Occupied City: Steve McQueen’s hypnotic study of an Amsterdam still haunted by Nazis

A scene from Steve McQueen's film Occupied City
A scene from Steve McQueen's film Occupied City

The city of Amsterdam is the subject of this immense new wartime documentary from Britain’s Steve McQueen, and we find it occupied in two different ways. The first is in the military sense: in May 1940, the German army seized control of its streets, corralled its Jewish residents into restricted areas, robbed them of their jobs and belongings, and later deported them by train to the death camps.

Meanwhile in the present, the place still flocks with the ghosts of that hellish time, whether its current residents can see them or not. McQueen’s film shows us a model European capital in all its cosmopolitan bustle and warmth – and forces us to reckon with the fact that within living memory, the most appalling crimes were being carried out in the same streets, parks and plazas friends and families now gather to sledge, skate, picnic, laugh, protest, dance and drink.

To watch Occupied City is to be wrenched back and forth between these two polar-opposite realities, struggle to comprehend how they can be one and the same place – and yet also notice strange and revealing points of overlap, where the psychogeography of both eras momentarily aligns.

McQueen does it like this. Visually, the film is made up of vignettes of contemporary Amsterdam life, stretching from the start of the pandemic to the present. Aurally, meanwhile, a voiceover performed by Melanie Hyams describes how each location depicted was used during the Second World War: as a place where a certain Jewish family hid until they were abducted or murdered by the Nazis, or where a resistance movement was crushed, or where dissidents were massacred.

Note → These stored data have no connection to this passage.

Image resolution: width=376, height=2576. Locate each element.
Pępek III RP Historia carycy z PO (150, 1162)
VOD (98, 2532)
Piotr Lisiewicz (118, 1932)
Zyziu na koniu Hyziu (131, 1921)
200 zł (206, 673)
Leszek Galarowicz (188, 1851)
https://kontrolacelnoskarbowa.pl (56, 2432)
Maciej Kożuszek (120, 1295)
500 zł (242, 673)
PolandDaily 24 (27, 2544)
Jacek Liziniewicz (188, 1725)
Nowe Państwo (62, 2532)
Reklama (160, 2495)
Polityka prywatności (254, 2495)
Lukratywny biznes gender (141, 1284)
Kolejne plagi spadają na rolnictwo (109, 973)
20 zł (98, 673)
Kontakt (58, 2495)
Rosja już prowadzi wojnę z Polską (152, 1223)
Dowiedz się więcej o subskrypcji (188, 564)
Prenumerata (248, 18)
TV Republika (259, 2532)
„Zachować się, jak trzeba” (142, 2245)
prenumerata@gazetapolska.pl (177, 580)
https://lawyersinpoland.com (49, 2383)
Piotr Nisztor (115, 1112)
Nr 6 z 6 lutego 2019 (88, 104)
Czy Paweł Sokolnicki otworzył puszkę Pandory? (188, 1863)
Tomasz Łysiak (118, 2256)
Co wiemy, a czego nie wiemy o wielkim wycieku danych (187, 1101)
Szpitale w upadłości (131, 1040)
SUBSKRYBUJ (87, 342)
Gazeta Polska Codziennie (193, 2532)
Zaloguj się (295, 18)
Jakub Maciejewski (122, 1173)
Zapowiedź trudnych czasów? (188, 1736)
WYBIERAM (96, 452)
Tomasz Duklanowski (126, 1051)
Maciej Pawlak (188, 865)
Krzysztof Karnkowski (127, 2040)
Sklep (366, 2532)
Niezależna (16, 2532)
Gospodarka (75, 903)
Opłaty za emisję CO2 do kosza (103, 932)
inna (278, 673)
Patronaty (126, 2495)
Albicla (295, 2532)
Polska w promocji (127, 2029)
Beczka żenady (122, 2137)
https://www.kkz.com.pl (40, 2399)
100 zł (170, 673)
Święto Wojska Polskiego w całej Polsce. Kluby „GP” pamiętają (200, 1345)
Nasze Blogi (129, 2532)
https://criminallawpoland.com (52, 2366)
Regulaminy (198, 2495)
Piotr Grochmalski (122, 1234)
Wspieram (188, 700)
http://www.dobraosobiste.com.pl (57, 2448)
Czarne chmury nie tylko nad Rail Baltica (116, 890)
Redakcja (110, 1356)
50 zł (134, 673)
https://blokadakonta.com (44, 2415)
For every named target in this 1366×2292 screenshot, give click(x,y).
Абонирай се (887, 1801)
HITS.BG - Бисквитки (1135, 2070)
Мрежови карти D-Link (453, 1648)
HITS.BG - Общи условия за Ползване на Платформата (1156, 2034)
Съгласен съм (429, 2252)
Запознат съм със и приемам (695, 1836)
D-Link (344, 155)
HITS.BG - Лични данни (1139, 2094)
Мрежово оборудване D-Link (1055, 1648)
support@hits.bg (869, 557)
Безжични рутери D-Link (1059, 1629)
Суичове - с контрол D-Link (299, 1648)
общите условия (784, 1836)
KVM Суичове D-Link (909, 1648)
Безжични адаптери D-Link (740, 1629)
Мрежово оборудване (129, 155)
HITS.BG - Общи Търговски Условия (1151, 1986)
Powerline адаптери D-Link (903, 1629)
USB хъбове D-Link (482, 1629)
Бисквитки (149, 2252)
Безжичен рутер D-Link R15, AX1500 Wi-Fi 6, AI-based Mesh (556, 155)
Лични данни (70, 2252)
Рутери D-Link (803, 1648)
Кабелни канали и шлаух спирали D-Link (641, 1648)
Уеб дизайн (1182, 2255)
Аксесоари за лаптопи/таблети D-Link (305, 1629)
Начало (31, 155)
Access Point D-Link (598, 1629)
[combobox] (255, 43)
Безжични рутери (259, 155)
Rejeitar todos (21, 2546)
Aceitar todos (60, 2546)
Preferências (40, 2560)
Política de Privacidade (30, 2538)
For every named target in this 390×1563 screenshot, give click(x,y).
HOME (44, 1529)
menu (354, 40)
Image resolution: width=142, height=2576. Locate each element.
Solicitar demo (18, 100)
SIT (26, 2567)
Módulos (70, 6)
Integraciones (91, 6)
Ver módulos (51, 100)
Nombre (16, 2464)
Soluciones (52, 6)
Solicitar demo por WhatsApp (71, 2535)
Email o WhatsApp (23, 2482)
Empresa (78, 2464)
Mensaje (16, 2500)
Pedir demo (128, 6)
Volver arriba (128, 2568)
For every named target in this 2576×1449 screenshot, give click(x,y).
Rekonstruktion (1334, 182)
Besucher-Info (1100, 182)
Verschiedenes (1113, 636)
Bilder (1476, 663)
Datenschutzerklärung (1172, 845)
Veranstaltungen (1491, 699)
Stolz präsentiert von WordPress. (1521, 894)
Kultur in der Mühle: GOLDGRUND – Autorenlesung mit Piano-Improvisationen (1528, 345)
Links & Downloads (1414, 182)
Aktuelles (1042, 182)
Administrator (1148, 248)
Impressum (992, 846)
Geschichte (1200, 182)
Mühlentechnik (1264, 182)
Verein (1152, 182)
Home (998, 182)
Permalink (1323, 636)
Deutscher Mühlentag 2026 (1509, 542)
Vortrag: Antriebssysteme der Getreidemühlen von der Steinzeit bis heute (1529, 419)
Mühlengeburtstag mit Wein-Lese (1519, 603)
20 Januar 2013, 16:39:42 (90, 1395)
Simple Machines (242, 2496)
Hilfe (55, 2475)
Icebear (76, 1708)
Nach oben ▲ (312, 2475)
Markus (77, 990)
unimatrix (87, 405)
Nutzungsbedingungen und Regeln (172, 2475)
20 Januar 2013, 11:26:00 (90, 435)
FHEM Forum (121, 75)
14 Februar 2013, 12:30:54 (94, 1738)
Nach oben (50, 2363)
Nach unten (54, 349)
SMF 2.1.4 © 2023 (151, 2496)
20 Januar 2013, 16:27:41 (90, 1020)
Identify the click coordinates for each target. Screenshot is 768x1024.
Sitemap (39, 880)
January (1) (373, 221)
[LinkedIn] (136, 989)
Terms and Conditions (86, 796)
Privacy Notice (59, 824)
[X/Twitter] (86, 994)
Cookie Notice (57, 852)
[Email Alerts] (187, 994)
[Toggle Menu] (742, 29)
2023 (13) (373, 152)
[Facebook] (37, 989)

For the most part, sound and image are irreconcilable, so you find yourself either listening in horror or watching with pleasure, only for the spell to be broken by some eye or ear-catching detail in the other temporal strand. Occasionally, a detail will bridge the gap between the two, in defiance of progress: the red light district is still the red light district, for instance.

The narration was adapted from the book Atlas of an Occupied City written by the historian Bianca Stigter, McQueen’s partner, and many of its descriptions of the buildings where these atrocities took place end with the same single word – “demolished” – which over the course of the film becomes a sort of mantra.

At four hours in length (plus a welcome built-in 15-minute intermission), Occupied City is a serious undertaking – and in fact a substantially extended version of the film exists to be shown in art galleries. But of course the epic duration is part of the point. Though the film mentions Anne Frank, it doesn’t visit her famous address in Prinsengracht: perhaps McQueen is reminding us that this was and remains an entire city of Anne Franks, more than 60,000 of whom died by Nazi hand.

While the film’s sober, steady tone is actively un-tear-jerking, McQueen has scattered some lyrical interludes through the running time, including a mesmerising midnight tram ride, to allow his audience to decompress. And it ends beautifully and poignantly at the bar mitzvah of a young boy who is at once Jewish, black, Dutch and European: four identities which not so long ago may have seemed irreconcilable. Yet here they are all bundled together, and glowing with promise and life.